• Liste des tâches
A - Relevez toutes les lignes de la liste qui contiennent le mot « agent ».
B - Rédigez la suite du texte sur le système juridique international, à partir de l'endroit où il s'arrête.

─── Extrait du document ───

Le système juridique international

LE SYSTEME JURIDIQUE INTERNATIONAL

Un système au sens d’une logique d’ensemble qui l’anime, qui permet de le comprendre, qui en rend compte. Le système du droit international est bien un système juridique.

§1) Préliminaires.

A) les systèmes juridiques, éléments constitutifs.

Quand on parle de système juridique, presque toujours on voit le droit comme un ensemble de règles. Le droit c’est aussi autre chose. Il y a une multiplicité de pièces qui interviennent dans le jeu juridique.

Les systèmes juridiques se constituent de deux sortes d’éléments. Il y a d’abord des modes de production du droit, les moyens de fabriquer du droit et des effets de droit. D’autre part, il y a des objets juridiques, légaux qui résultent de ces opérations de fabrication du droit.

1) Les modes légaux de production de droit.

L’ensemble du droit se produit par deux techniques : celle de l’acte juridique et celle du fait juridique.

a) Les faits juridiques.

Les faits juridiques ce peut être soit de purs événements, puis on a à coté de ces événements il y a les comportements, les conduites, des faits qui résultent de l’agissement ou du non agissement de quelqu’un. Par exemple, conduire sa voiture et causer un accident est un fait juridique. Ce simple comportement matériel est érigé en comportement juridique, en fait juridique. Source de conséquences. D’où vient la qualification de fait juridique : ce sont des faits matériels interprétés par des règles de droit qui voient dans ces faits matériels des faits juridiques et qui attribuent à ces éléments matériels des conséquences et des effets de droit.

b) les actes juridiques.

─── Données de l'exercice ───

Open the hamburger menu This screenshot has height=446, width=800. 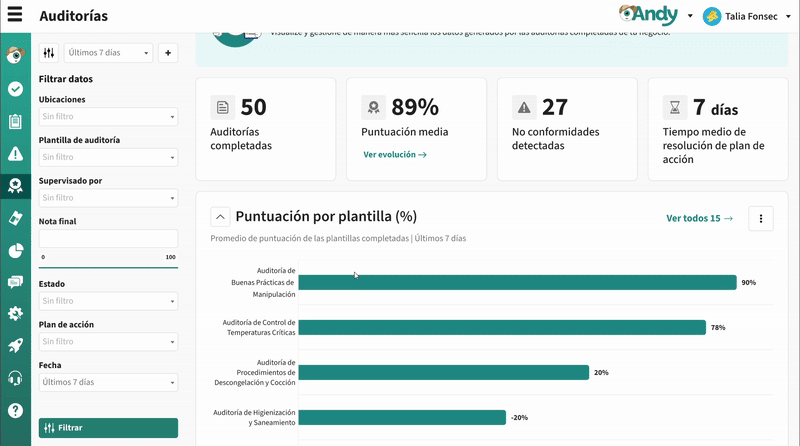click(15, 15)
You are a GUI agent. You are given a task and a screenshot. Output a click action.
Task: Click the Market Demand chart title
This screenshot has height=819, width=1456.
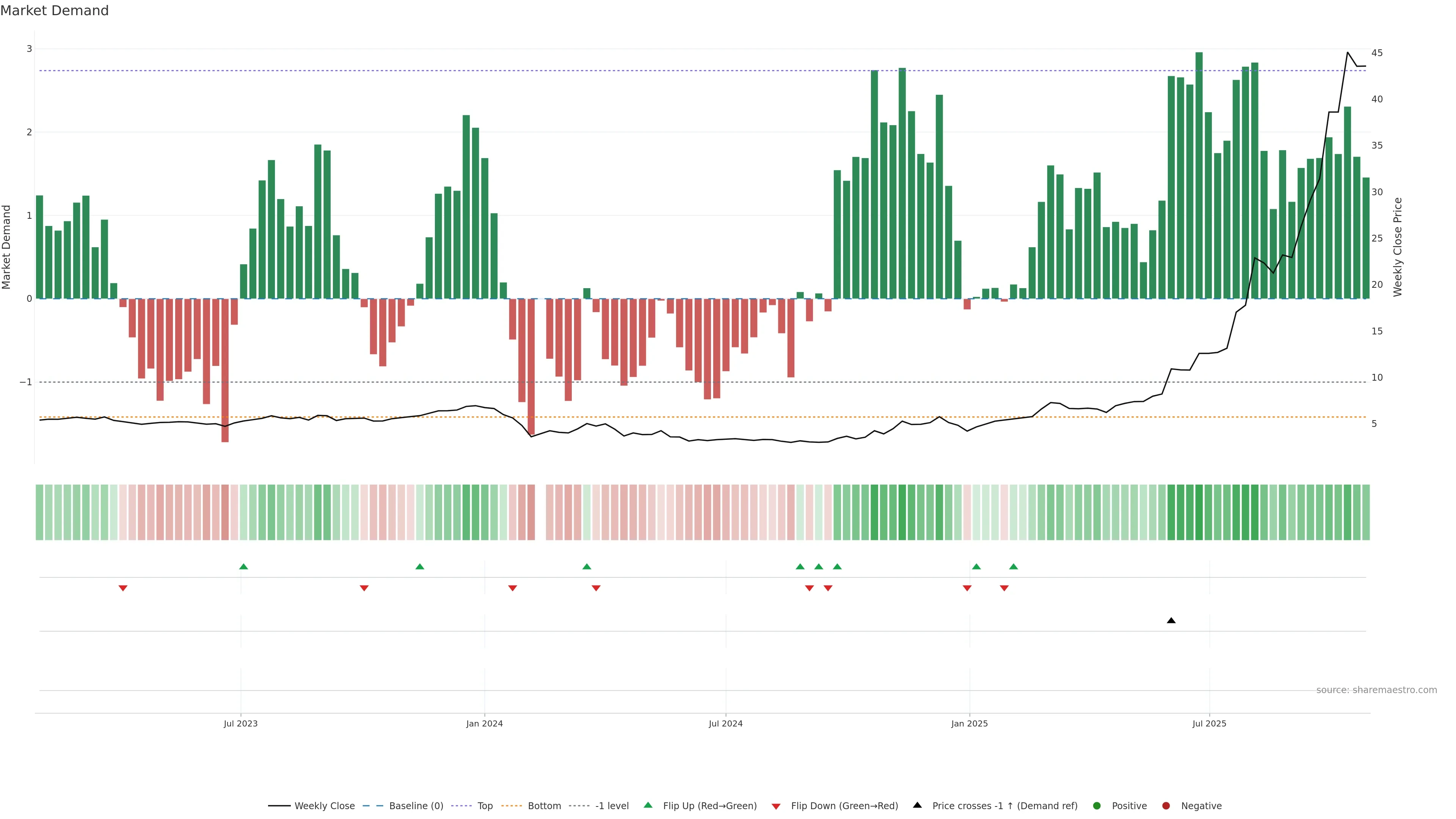(54, 11)
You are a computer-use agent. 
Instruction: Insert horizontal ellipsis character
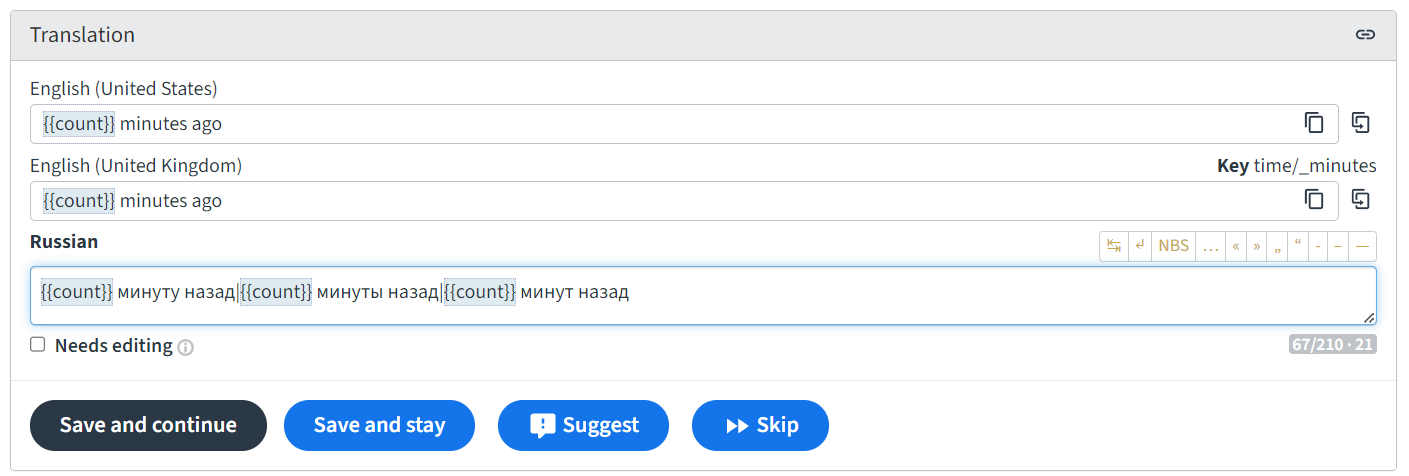coord(1210,246)
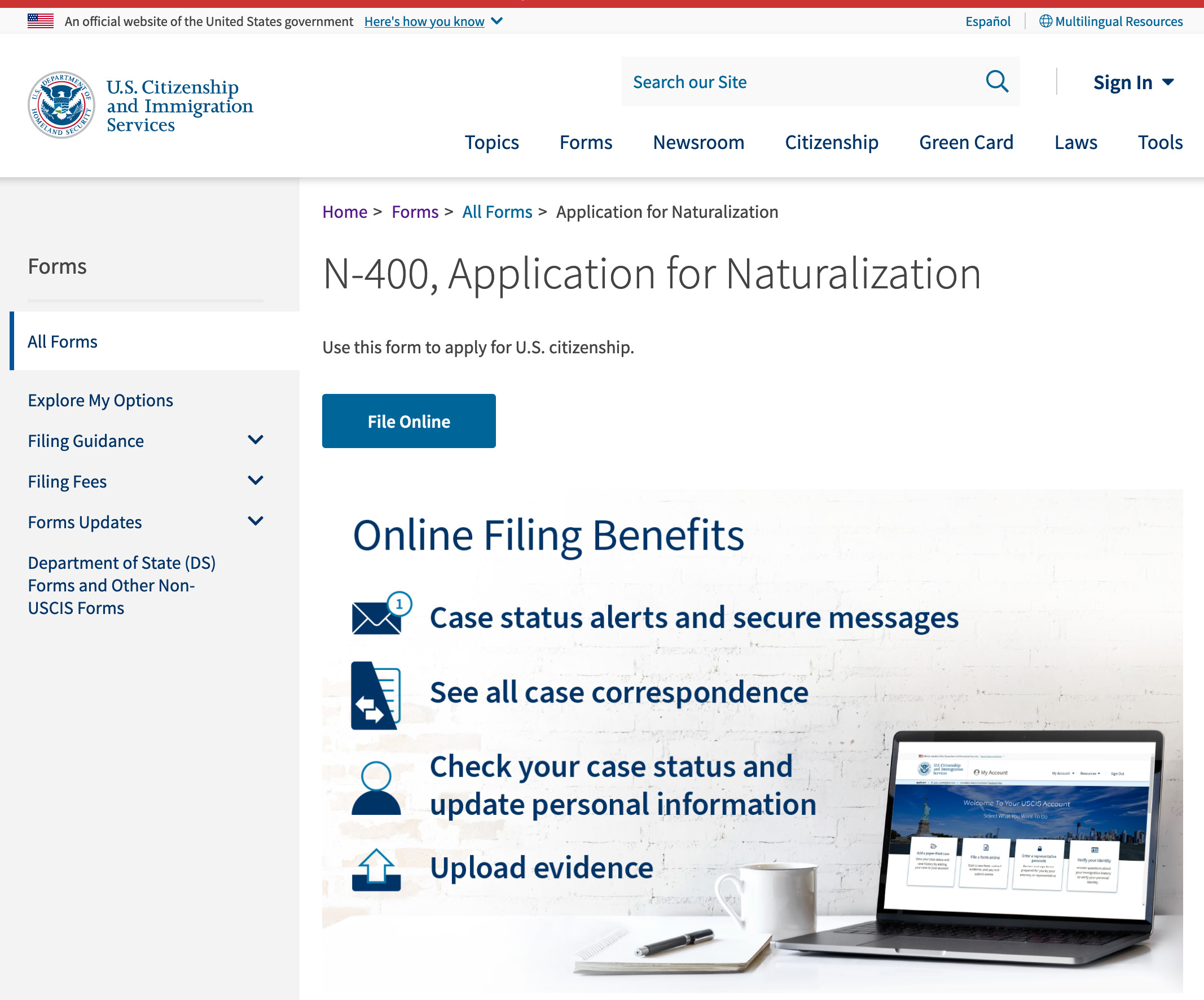The width and height of the screenshot is (1204, 1000).
Task: Switch the site to Español
Action: (987, 21)
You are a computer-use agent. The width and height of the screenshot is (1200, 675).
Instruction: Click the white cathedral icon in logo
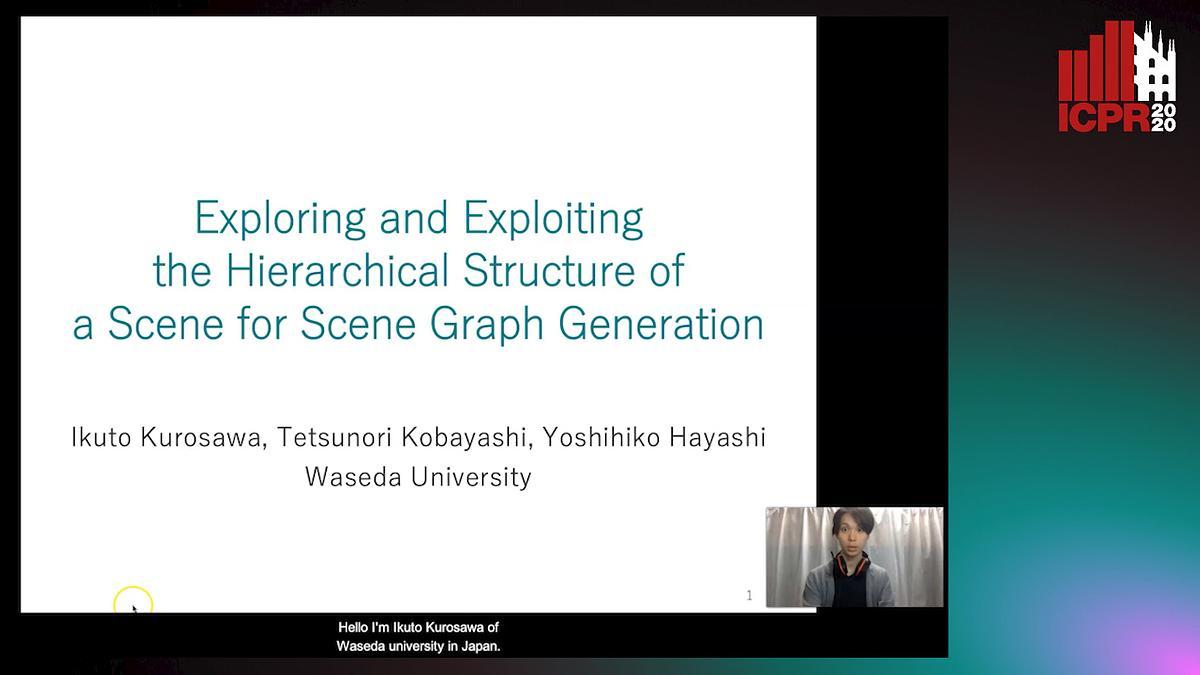point(1157,63)
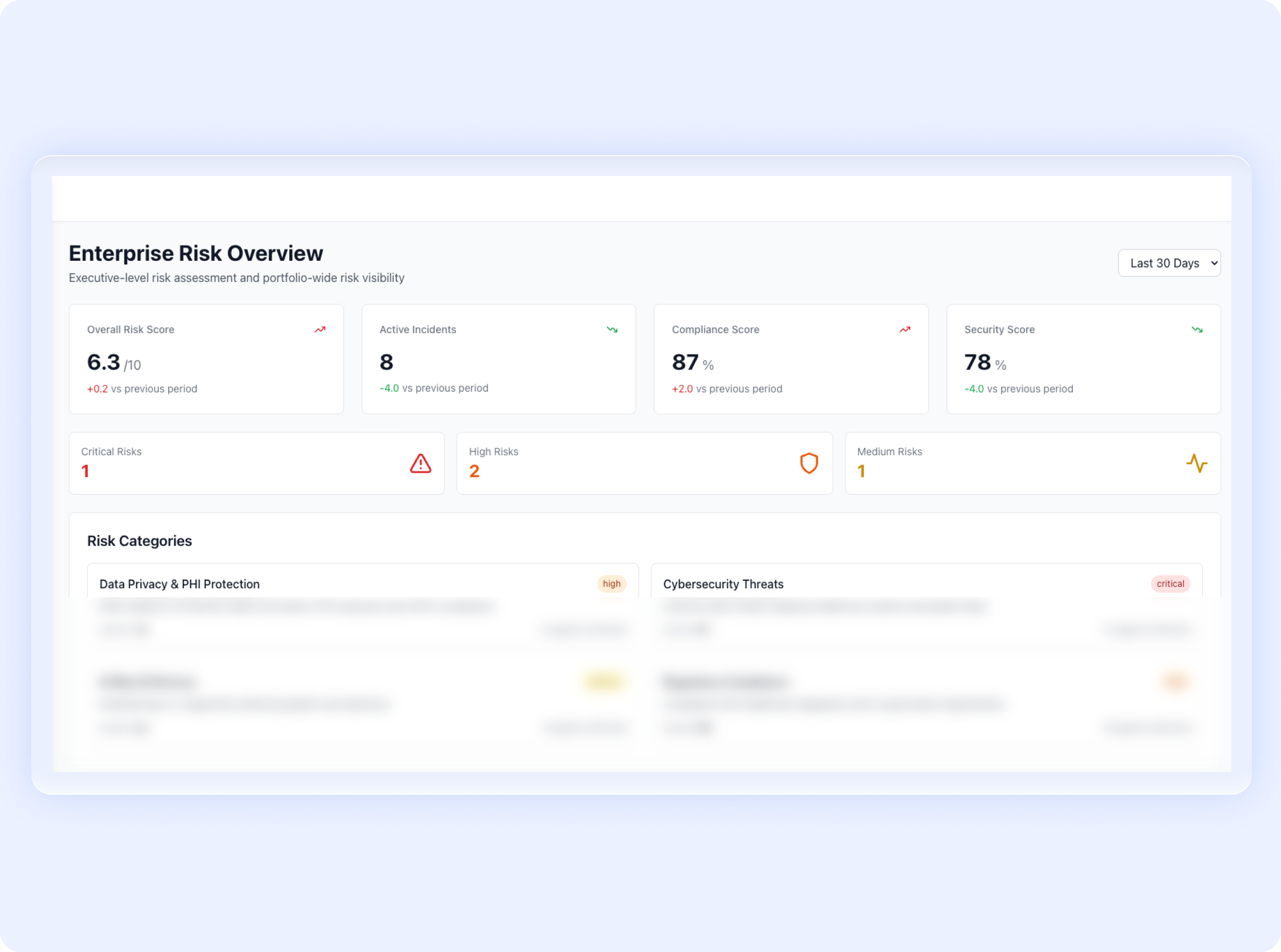Click the dropdown chevron beside Last 30 Days
This screenshot has height=952, width=1281.
click(1214, 263)
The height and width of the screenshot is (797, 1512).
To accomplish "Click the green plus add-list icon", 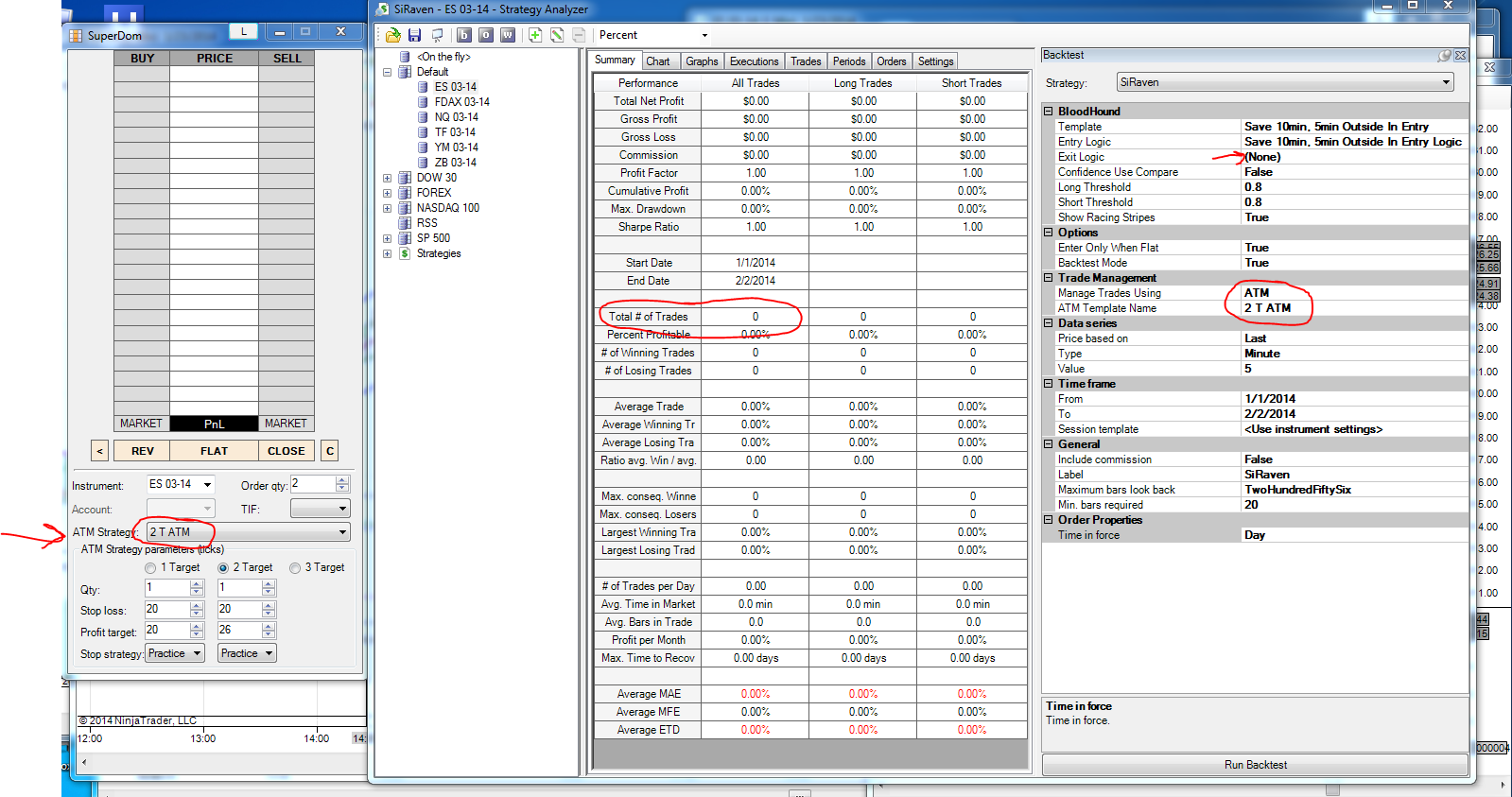I will pos(535,35).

───

• Corrigé de l'exercice
A -
You are a GUI agent. You are given a task and a screenshot. Output a click action.
You are a computer-use agent. 
You are a computer-use agent. The width and height of the screenshot is (1200, 675).

B -
Les actes juridiques sont fondamentalement différents des faits juridiques, en ce qu’ils sont voulus pour produire un certain effet de droit. D’où vient l’effet de l’acte juridique ? Est-ce que cet effet juridique vient de la volonté de l’auteur de l’acte, la volonté à elle seule ne peut pas faire que l’activité matériel d’écriture soit autre chose qu’une activité matérielle d’écriture, il faut un ensemble de règles de droit qui attribuent à cette activité matérielle des effets et des conséquences juridiques. Les effets de droit des actes juridiques ne résultent pas de l’acte juridique lui-même, ni de ce que les parties ont voulu produire un effet de droit, mais résulte de ce que l’effet de droit voulu résulte d’une règle de droit objectif et qui rattache un effet juridique à la volonté de l’auteur de l’acte.

2) Les objets légaux : les effets de droit.

Ces objets sont de deux sortes : les normes et une catégorie plus difficile à nommer, les institutions (concepts juridiques) et les êtres juridiques individuels (situations juridiques).

  • a) Les normes.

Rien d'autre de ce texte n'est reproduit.